Nouvel accroc dans la revente de l'hebdomadaire Marianne : son propriétaire CMI France a « pris acte » samedi 16 novembre de l'arrêt des négociations avec l'entrepreneur Jean-Martial Lefranc, récusé par une partie de la rédaction faute de garanties sur l'indépendance éditoriale. « CMI France prend acte de ce que les discussions avec M. Lefranc sont terminées » et déplore « une situation inédite (qui) place le magazine dans une conjoncture incertaine », écrit le groupe du magnat tchèque Daniel Kretinsky (Elle, Télé 7 jours...) dans un communiqué transmis à l'AFP, se disant toutefois « déterminé à trouver un avenir pour le titre », mis en vente depuis fin avril.

L’indépendance éditoriale, objet de discorde

« On se félicite de l'arrêt des discussions parce qu'on était très inquiets des perspectives sur l'indépendance éditoriale. Notre objectif est atteint », a commenté auprès de l'AFP Hadrien Mathoux, président de la société des rédacteurs de Marianne (SRM), qui croit toujours aux possibilités de trouver un repreneur. « On a bien évidemment conscience de la situation qui est difficile mais on pense qu'on peut trouver des investisseurs qui seront à la fois respectueux de l'identité de Marianne et en capacité d'apporter les fonds nécessaires », a-t-il ajouté. Malgré l'arrêt des discussions, Jean-Martial Lefranc, entrepreneur de 62 ans ayant fait carrière dans les jeux vidéo, affirme qu'il « ne renonce pas à la reprise du titre, dont le retour à l'indépendance est un élément fondamental de la préservation du débat démocratique », selon une déclaration transmise à l'AFP.

C'est la deuxième fois cette année que le rachat de l'hebdomadaire cofondé en 1997 par Jean-François Kahn capote. En juillet, CMI France avait déjà été contraint de cesser les discussions avec le milliardaire conservateur Pierre-Edouard Stérin, rejeté par la rédaction après la révélation par Le Monde d'accointances avec l'extrême droite. Les salariés de l'hebdomadaire s'étaient mis en grève pour obtenir gain de cause et les discussions avaient cessé d'un commun accord entre les deux parties. Des « négociations exclusives » s'étaient alors ouvertes avec Jean-Martial Lefranc qui proposait 8,5 millions d'euros, CMI France se disant disposé à prendre en charge une partie des coûts de reprise, pour 3 millions d'euros.

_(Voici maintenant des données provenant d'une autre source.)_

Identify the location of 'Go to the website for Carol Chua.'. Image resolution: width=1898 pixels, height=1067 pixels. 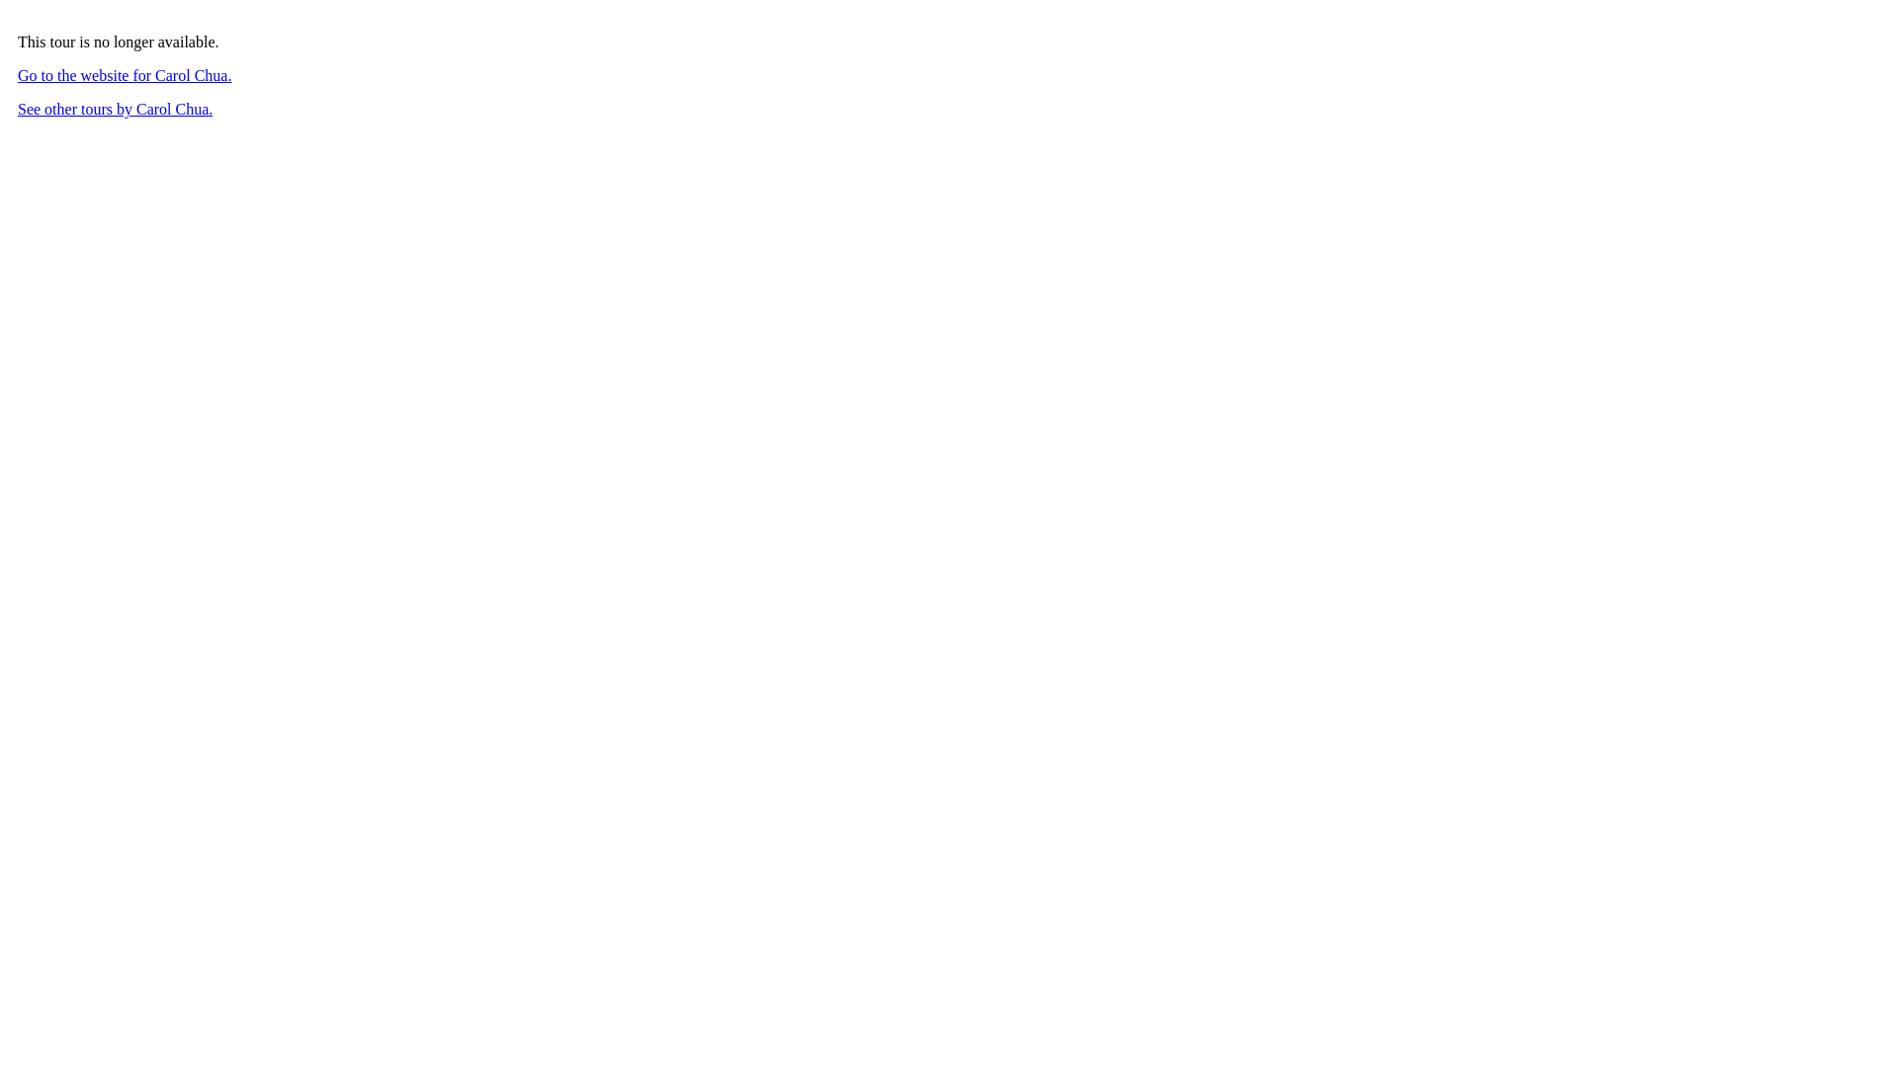
(123, 74).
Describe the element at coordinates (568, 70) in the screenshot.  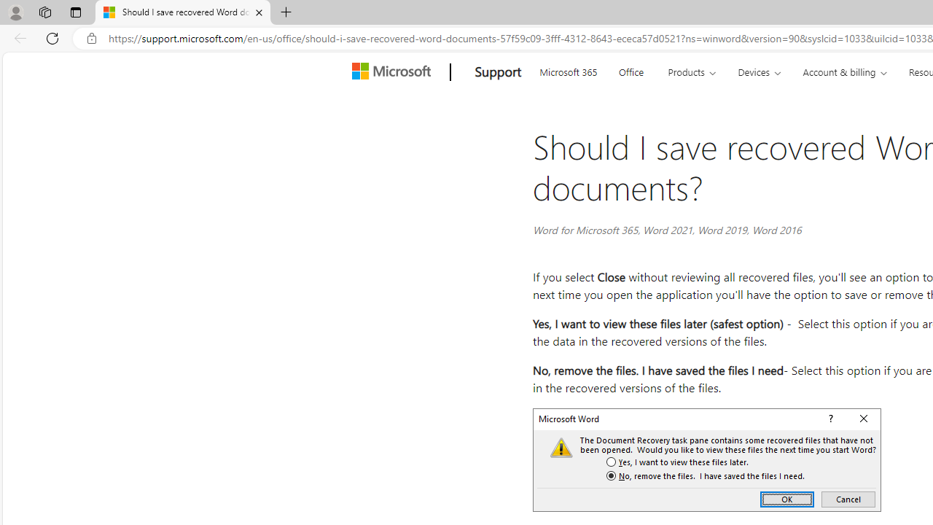
I see `'Microsoft 365'` at that location.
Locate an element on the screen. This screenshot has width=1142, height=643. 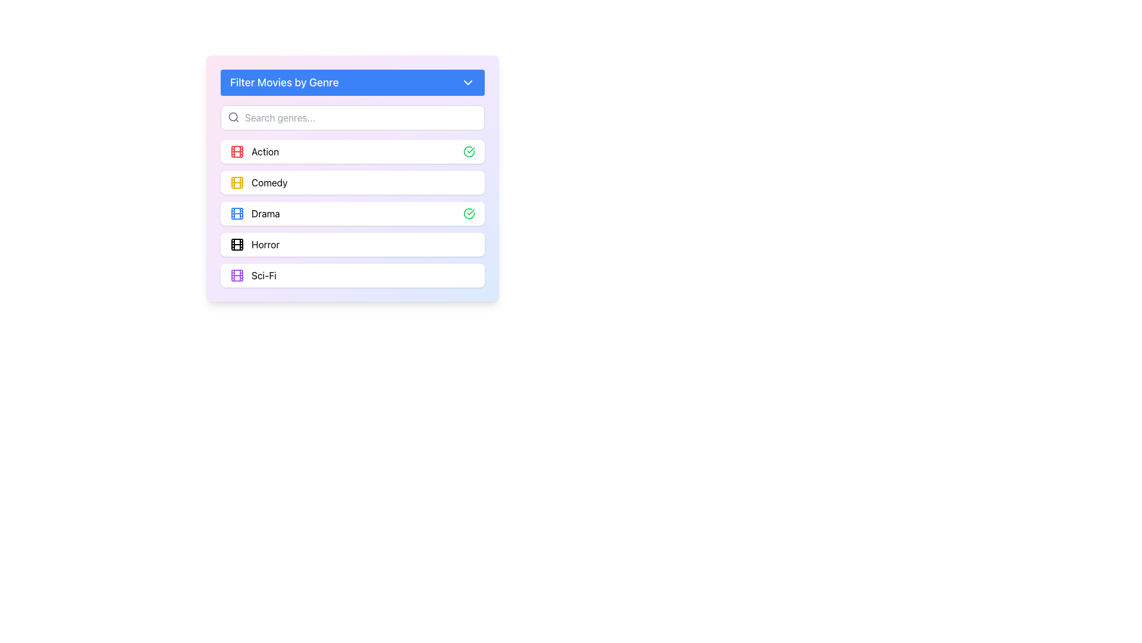
the 'Comedy' genre list item in the movie selection interface, which is the second item in the vertical list of genre selections is located at coordinates (258, 183).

La rencontre lundi 11 novembre entre l’acquéreur potentiel et la SRM a toutefois mis le feu aux poudres, notamment au sujet des garanties d'indépendance éditoriale. Au lendemain de cette entrevue, la société des rédacteurs a demandé « l'arrêt immédiat » des discussions, estimant que Jean-Martial Lefranc avait « la ferme intention » d'intervenir dans la ligne éditoriale du journal et de « remédier personnellement » aux articles ne répondant pas, selon lui, aux « exigences de la déontologie journalistique ». Selon la SRM, la viabilité financière de l'offre de reprise avait par ailleurs été « gravement » compromise par la défection de son principal contributeur, Antoun Sehnaoui. La rédaction s'était alors dite « prête à user de tous les moyens pour obtenir satisfaction dont la grève ». Samedi, l'entrepreneur a dénoncé les propos « diffamatoires » de la SRM en affirmant avoir, devant la rédaction, « défendu la mise en place de mécanismes d'indépendance opérationnels et efficaces, allant bien au-delà des déclarations d'intention incantatoires ».

CMI France examinera « toutes les solutions »

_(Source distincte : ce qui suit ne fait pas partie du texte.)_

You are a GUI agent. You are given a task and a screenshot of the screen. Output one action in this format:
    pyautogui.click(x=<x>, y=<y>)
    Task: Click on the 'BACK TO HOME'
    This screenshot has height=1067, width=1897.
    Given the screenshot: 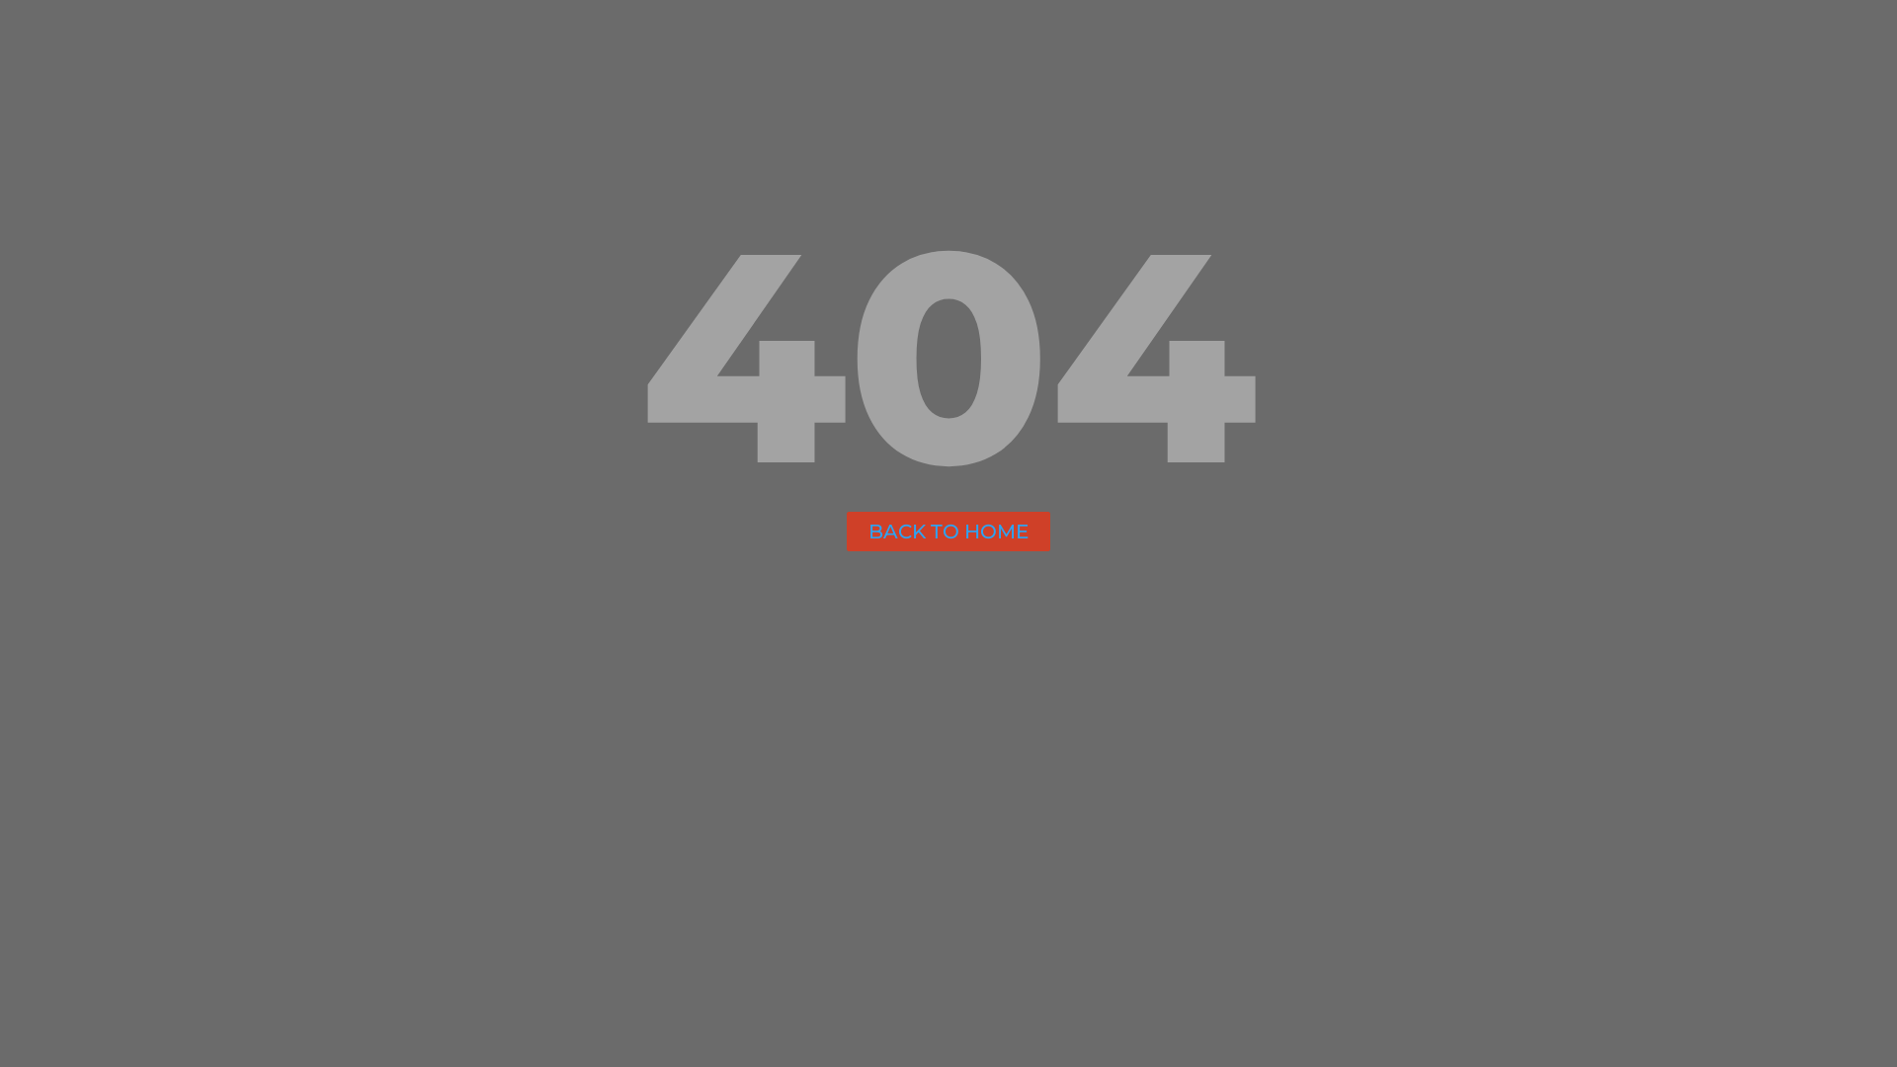 What is the action you would take?
    pyautogui.click(x=949, y=530)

Dans son communiqué, le groupe CMI France affirme qu'il examinera désormais « toutes les solutions envisageables ». Le groupe, propriétaire de Marianne depuis 2018, « indiquera prochainement les grandes orientations qui pourraient alors être retenues. » En 2023, avec 129 000 exemplaire vendus, Marianne avait vu sa diffusion baisser de 1,3 % par rapport à 2022, derrière ses concurrents Le Point (291 000, -1,5 %), L'Obs (190 000, -7 %) et L'Express (144 000, -5 %), selon l'Alliance pour les chiffres de la presse et des médias. Marianne a perdu 3 millions d'euros en 2023, pour un chiffre d'affaires de l'ordre de 12 millions d'euros. L'hebdomadaire, dont Natacha Polony dirige la rédaction, défend une ligne éditoriale souverainiste, pro-laïcité, antilibérale en économie et critique des élites. C'est ce ton qui a incité Daniel Kretinsky, libéral en économie et favorable à la construction européenne, à se séparer du magazine.